December 20, 2017 / 12:12 AM / a year ago

FACTBOX-Big-ticket items at center of U.S. Congress funding battle

    Dec 19 (Reuters) - The U.S. Congress is weighing military
spending, healthcare and other major decisions tied to a
temporary funding bill to keep the government operating beyond
Friday, as lawmakers rush to begin a year-end recess.

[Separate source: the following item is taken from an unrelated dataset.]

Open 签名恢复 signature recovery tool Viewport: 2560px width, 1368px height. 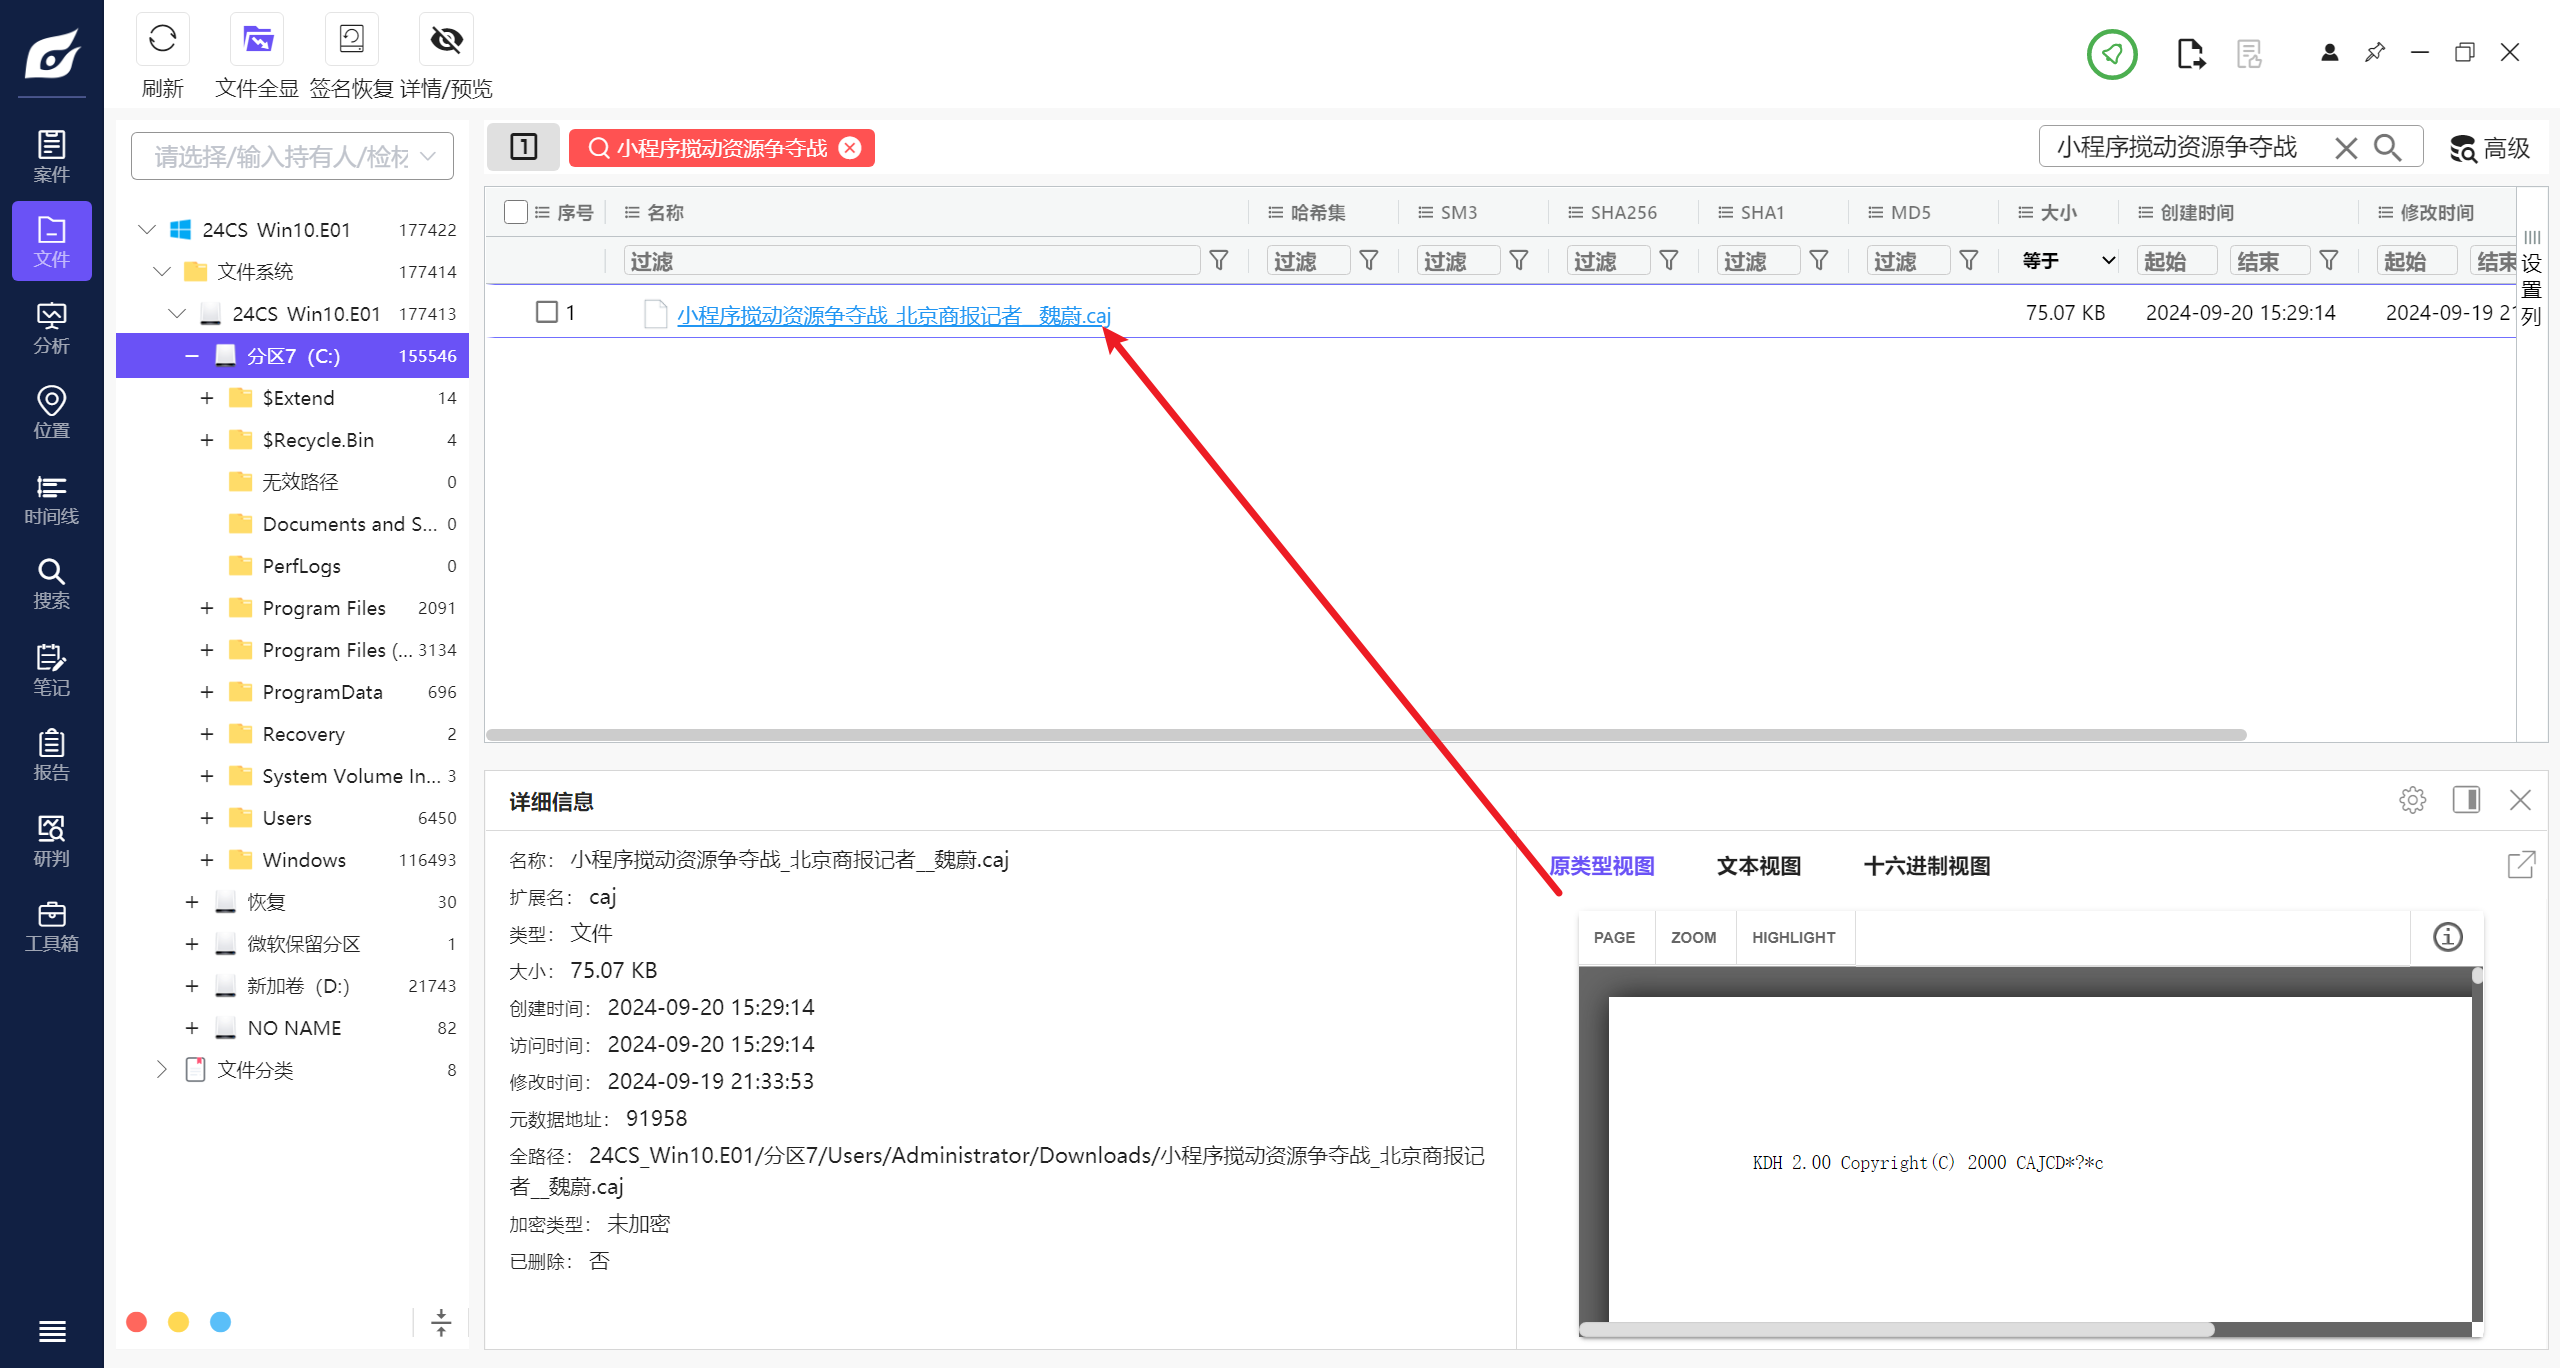click(351, 40)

    Republicans control the House of Representatives and Senate,
but disagreements between the two chambers, along with
differences between Republicans and Democrats, make for
potentially difficult days ahead.
    The following are the big initiatives under consideration:
    Money expires at midnight on Friday for the operation of
most federal agencies. That is because Congress has failed to
approve the regular appropriations bills for the fiscal year
that began on Oct. 1 and Washington has been operating on a
series of temporary funding bills.
    The House is proposing another temporary extension - one
that would run through Jan. 19, 2018. It is unclear whether the
Senate would stick with that date or seek a slightly later one
to give Congress more time to write legislation funding agencies
through Sept. 30.
    President Donald Trump is pushing for a significant increase
in defense spending. Conservatives in Congress want to include
that money in the stopgap funding bill this week. But Senate
Democrats are expected to block it until negotiators can reach a
deal on coupling more non-defense spending with a bigger
military budget.
    Congress is likely to include $81 billion to help Puerto
Rico, the U.S. Virgin Islands and several states recover from
severe hurricanes, wildfires and other natural disasters.
    The Children's Health Insurance Program, which helps provide
medical care to nearly 9 million children in low-income
families, is slated for a five-year renewal by the House. But
the Senate might balk at the way it is structured. It was
unclear whether it would opt for temporary funding.             
    The Senate might attach a bipartisan measure that maintains
healthcare subsidies for low-income people participating in the
Affordable Care Act, also known as Obamacare. Many House
Republican lawmakers dislike that idea.
    The National Security Agency's warrantless internet
surveillance program under the Foreign Intelligence Surveillance
Act could be renewed, but there are competing versions of such
legislation in the House and Senate.              
    Legislation to protect "Dreamers" from deportation is not
expected to be included, despite Democrats' push to resolve the
issue by year's end. Negotiators are trying to reach a deal on
helping the immigrants, many from Mexico and Central America,
who were brought to the United States illegally as children. The
issue is expected to come back to life in early 2018.